Vous disposez de nombreux systèmes contenant des quantités importantes d’informations, souvent en plusieurs versions. Une solution fédérée se connecte à tous ces référentiels distincts et crée un index centralisé de toutes les informations. Le texte intégral, les métadonnées, l’emplacement, les propriétés du fichier, etc. sont recueillis et gérés à l’aide de cet index. Vous pouvez ainsi effectuer des recherches avec le nombre de paramètres de requête que vous souhaitez, analyser les informations et identifier les données redondantes ou obsolètes.

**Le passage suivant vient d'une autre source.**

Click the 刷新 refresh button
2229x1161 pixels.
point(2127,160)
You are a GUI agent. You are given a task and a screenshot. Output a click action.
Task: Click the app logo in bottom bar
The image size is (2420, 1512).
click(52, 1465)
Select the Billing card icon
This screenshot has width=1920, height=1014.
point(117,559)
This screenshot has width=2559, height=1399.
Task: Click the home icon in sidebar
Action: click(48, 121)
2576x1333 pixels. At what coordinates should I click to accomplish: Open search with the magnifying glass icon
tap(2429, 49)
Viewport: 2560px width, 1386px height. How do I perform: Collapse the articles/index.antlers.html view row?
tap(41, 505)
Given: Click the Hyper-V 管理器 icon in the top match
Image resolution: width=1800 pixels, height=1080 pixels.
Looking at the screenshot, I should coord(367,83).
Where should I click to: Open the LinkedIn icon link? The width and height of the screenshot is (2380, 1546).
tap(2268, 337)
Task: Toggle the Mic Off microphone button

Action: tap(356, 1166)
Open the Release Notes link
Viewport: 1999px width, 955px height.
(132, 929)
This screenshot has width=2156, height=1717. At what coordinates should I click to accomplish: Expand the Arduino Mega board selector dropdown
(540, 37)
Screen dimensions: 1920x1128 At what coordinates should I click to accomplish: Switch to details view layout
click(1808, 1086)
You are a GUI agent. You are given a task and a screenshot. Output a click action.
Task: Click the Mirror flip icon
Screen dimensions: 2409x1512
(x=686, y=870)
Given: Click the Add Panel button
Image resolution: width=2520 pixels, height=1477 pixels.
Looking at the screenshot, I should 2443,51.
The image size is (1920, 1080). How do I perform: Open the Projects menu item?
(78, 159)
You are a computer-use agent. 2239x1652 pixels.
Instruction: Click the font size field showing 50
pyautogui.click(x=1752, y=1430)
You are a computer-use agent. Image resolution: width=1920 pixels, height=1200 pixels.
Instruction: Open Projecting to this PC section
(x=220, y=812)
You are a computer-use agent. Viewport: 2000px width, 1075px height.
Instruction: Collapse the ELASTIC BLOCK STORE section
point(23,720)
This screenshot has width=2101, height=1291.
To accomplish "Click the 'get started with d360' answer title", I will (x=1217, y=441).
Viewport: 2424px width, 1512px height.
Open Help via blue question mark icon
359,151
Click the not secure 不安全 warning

Classement et gouvernance de l’information

Vous pouvez ensuite classer vos données et associer des règles de conservation à chaque classe d’informations. Mais où stocker les règles de conservation et autres politiques d’information ? C’est là que le catalogue informationnel entre en jeu.

Le catalogue informationnel vous permet de définir une taxonomie / des classes d’informations, des règles de conservation, des cycles de vie de données et des politiques d’information. Vous pouvez également configurer des entités liées. Vous pouvez vous limiter à l’établissement de règles de conservation, mais vous perdez ainsi l’occasion de mieux gérer l’ensemble de vos informations.

Vous avez besoin pour cela d’un système de workflows automatisant la plupart des tâches à effectuer. Celui-ci peut transférer les données vers des archives à long terme (cela constitue la troisième partie facultative de la solution). Le workflow exécutera automatiquement le processus d’élimination, en lançant l’examen et l’approbation de l’élimination. Les utilisateurs et les administrateurs seront informés des événements ou des modifications apportées aux politiques, et plus encore.

Gérer des règles de conservation… mais pas seulement

Il est possible d’utiliser une feuille de calcul pour gérer les règles de conservation, et cela convient parfaitement à certains. Dans l’étude sur la gestion des politiques mentionnée précédemment, 20 % des organisations interrogées utilisent une feuille de calcul. Cependant, elles sont encore plus nombreuses à combiner plusieurs méthodes pour stocker les politiques, ce qui rend leur gestion très difficile.

Pour les organisations qui ne se limitent pas aux règles de conservation, les feuilles de calcul sont encore plus fastidieuses à gérer :

–        Il est difficile de coordonner le processus de recueil et de révision entre différents contributeurs ;

–        Les feuilles de calcul ne permettent pas de gérer plusieurs juridictions ;

–        Les informations sont peu accessibles aux utilisateurs et aux systèmes.

Retention Rules

Catalogue informationnel

Avec un catalogue informationnel, vous pouvez gérer non seulement les règles de conservation, mais aussi toutes vos politiques de gouvernance de l’information – y compris la raison pour laquelle une règle a été mise en place, la réglementation associée, le nom de la personne responsable du type de données en question, la durée de validité, etc.

Le catalogue informationnel permet également de gérer des politiques dynamiques, avec le contexte et les références juridiques. Il est par exemple possible de définir une certaine action pendant les deux premières années du cycle de vie d’une information, puis de déplacer cette dernière vers un autre emplacement. Les processus du workflow peuvent être déclenchés à des dates prédéfinies ou par des événements ayant lieu en dehors du système.

Voici la liste complète des fonctionnalités d’un catalogue informationnel :

–        Taxonomie

–        Règles de conservation

–        Emplacements

–        Définition du cycle de vie complet

–        Événements déclencheurs

–        Références juridiques (réglementations)

–        Services concernés / personnes responsables

–        Classement selon la sécurité/confidentialité

–        Autres références croisées et regroupements

Et voici la liste complète des caractéristiques requises pour un catalogue informationnel de « troisième génération » :

12 Requirements Information Catalog

Il est essentiel pour une organisation de gérer ses informations de manière efficace. Or, les processus manuels et les feuilles de calcul ne sont pas suffisants, étant donné la quantité de données à stocker et le nombre de lois et règlements à respecter.

Vous pouvez stocker toutes vos politiques d’information dans un catalogue informationnel, mais vous devez le relier à vos systèmes et outils pour permettre l’application des politiques.